• **Given text**:
*-*-*

• regexp to locate instances of a specific character when not enclosed in

    From The Rickster@21:1/5 to All on Fri Nov 4 10:56:05 2022
    given the string 'Let FN be "Billy Bob, jr.",MI be {Bob},LN be {Billy Bob, Jr}

    I am able to use regexp negative look ahead to locate all comma chars in positions not enclosed in braces.
    ,(?![^\{]*\})

    However, an regular expression that identify locations of commas external to double quotes and braces would be appreciated.

    Thanks

    --- SoupGate-Win32 v1.05
    * Origin: fsxNet Usenet Gateway (21:1/5)
  • From Luc@21:1/5 to The Rickster on Fri Nov 4 15:29:48 2022
    On Fri, 4 Nov 2022 10:56:05 -0700 (PDT), The Rickster wrote:

    given the string 'Let FN be "Billy Bob, jr.",MI be {Bob},LN be {Billy
    Bob, Jr}

    I am able to use regexp negative look ahead to locate all comma chars in positions not enclosed in braces. ,(?![^\{]*\})

    However, an regular expression that identify locations of commas external
    to double quotes and braces would be appreciated.

    Thanks


    Those problems are better handled in multiple stages.

    For example, begin by removing everything in quotes or brackets:

    regsub -all {"[^"]*"|{[^{}]*}} $string "" variable

    Then all remaining commas are what you're looking for. Case closed.


    But if you still need to know their exact positions within the original complete string, then I think you'll have to write your own parser.
    But regexp still can help you a lot:

    % set FN {Let FN be "Billy Bob, jr.",MI be {Bob},LN be {Billy Bob, Jr}}
    % regexp -all -inline -indices {"} $FN
    {10 10} {25 25}

    The first double quote is in position 10, the second in position 25.
    There are no others.

    Let's confirm:

    % string first \" $FN 0
    10
    % string first \" $FN 11
    25

    OK. Let's continue:

    % regexp -all -inline -indices {,} $FN
    {20 20} {26 26} {38 38} {55 55}

    Four commas: 20, 26, 38, 55.

    The first comma is in that 10 to 25 range of the double quotes
    so it's out. All others are valid.

    The same trick with brackets is too hard because they are a pair, i.e.
    not one same character. So I recommend using string first for that:

    % string first \{ $FN 0
    33

    % string first \} $FN 33
    37

    So all commas within the 33 to 37 range are invalid.

    But there are more bracket pairs in the string. You have to find
    them all.

    You probably can pick up from there.

*-*-*

• **Data section**:
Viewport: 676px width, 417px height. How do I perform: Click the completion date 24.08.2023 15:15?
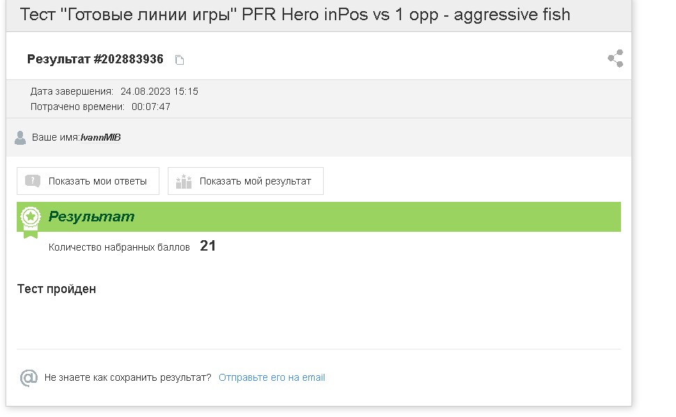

*-*-*

• **Exercise objective**: Carry on the forum thread about finding commas outside double quotes and braces, starting right after its last sentence.

• **Task output**:
    --
    Luc


    --- SoupGate-Win32 v1.05
    * Origin: fsxNet Usenet Gateway (21:1/5)
  • From The Rickster@21:1/5 to Luc on Fri Nov 4 21:13:23 2022
    On Friday, November 4, 2022 at 11:29:52 AM UTC-7, Luc wrote:
    On Fri, 4 Nov 2022 10:56:05 -0700 (PDT), The Rickster wrote:

    given the string 'Let FN be "Billy Bob, jr.",MI be {Bob},LN be {Billy
    Bob, Jr}

    I am able to use regexp negative look ahead to locate all comma chars in positions not enclosed in braces. ,(?![^\{]*\})

    However, an regular expression that identify locations of commas external to double quotes and braces would be appreciated.

    Thanks
    Those problems are better handled in multiple stages.

    For example, begin by removing everything in quotes or brackets:

    regsub -all {"[^"]*"|{[^{}]*}} $string "" variable

    Then all remaining commas are what you're looking for. Case closed.


    But if you still need to know their exact positions within the original complete string, then I think you'll have to write your own parser.
    But regexp still can help you a lot:

    % set FN {Let FN be "Billy Bob, jr.",MI be {Bob},LN be {Billy Bob, Jr}}
    % regexp -all -inline -indices {"} $FN
    {10 10} {25 25}

    The first double quote is in position 10, the second in position 25.
    There are no others.

    Let's confirm:

    % string first \" $FN 0
    10
    % string first \" $FN 11
    25

    OK. Let's continue:

    % regexp -all -inline -indices {,} $FN
    {20 20} {26 26} {38 38} {55 55}

    Four commas: 20, 26, 38, 55.

    The first comma is in that 10 to 25 range of the double quotes
    so it's out. All others are valid.

    The same trick with brackets is too hard because they are a pair, i.e.
    not one same character. So I recommend using string first for that:

    % string first \{ $FN 0
    33

    % string first \} $FN 33
    37

    So all commas within the 33 to 37 range are invalid.

    But there are more bracket pairs in the string. You have to find
    them all.

    You probably can pick up from there.

    --
    Luc

    Thanks for confirming that I wasn't missing some trivial solution...;your suggestions are appreciated and will be followed.

    --- SoupGate-Win32 v1.05
    * Origin: fsxNet Usenet Gateway (21:1/5)
  • From heinrichmartin@21:1/5 to The Rickster on Sat Nov 5 06:25:53 2022
    On Saturday, November 5, 2022 at 5:13:26 AM UTC+1, The Rickster wrote:
    On Friday, November 4, 2022 at 11:29:52 AM UTC-7, Luc wrote:
    On Fri, 4 Nov 2022 10:56:05 -0700 (PDT), The Rickster wrote:

    given the string 'Let FN be "Billy Bob, jr.",MI be {Bob},LN be {Billy Bob, Jr}

    I am able to use regexp negative look ahead to locate all comma chars in positions not enclosed in braces. ,(?![^\{]*\})

    However, an regular expression that identify locations of commas external to double quotes and braces would be appreciated.

    A few notes about precise problem statements:
    Where does the string end? As there is not closing single quote, is the single quote part of the string?
    We currently experience two threads on c.l.t. that demonstrate the XY-problem - everyone can learn from that, too.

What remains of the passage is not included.